Elle tenait par-dessus tout à ce
qu'on distribuât avec zèle des
invitations pour ces solennités. Il lui
importait de ne pas réunir seulement les
âmes réveillées pour les
édifier ; elle voulait rassembler
également des gens encore étrangers
au Seigneur et à sa grâce.
Elle réussissait à amener
à la fête organisée en
l'honneur de l'anniversaire de l'empereur les gens
qu'on se serait le moins attendu à y voir.

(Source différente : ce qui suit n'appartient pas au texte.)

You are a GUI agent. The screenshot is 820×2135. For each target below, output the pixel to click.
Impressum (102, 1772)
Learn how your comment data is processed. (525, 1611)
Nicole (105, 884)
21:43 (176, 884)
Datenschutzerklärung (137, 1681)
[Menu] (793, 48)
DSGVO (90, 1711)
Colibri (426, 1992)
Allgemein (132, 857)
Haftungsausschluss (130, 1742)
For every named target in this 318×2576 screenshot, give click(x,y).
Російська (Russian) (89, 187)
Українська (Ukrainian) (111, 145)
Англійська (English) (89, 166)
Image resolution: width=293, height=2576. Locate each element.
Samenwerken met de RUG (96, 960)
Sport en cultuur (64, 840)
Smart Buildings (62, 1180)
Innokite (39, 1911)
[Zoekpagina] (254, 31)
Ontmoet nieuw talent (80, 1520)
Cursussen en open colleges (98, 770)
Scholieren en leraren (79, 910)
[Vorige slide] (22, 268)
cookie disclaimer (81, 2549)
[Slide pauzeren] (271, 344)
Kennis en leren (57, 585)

Elle était certes une bonne
chrétienne, mais aussi une ardente patriote,
voir même une patriote exaltée, et son
amour pour « notre empereur »
et « notre
impératrice », ne connaissait pas
de bornes. Elle prenait résolument parti
dans les élections communales,
régionales ou générales, pour
les candidats gouvernementaux et jamais elle n'a pu admettre
que le premier
« vagabond » venu - et comme
elle accentuait cette épithète !
- eût le même droit de vote que M. le
conseiller de commerce Boeddinghaus, pour lequel
elle avait une vénération
particulière et d'autres hommes haut
placés et bien pensants. On ne saura jamais
chez combien d'hommes et de femmes,
révoltés contre tout ordre de choses
établi, elle a réveillé
l'amour de la patrie, du trône et de l'autel.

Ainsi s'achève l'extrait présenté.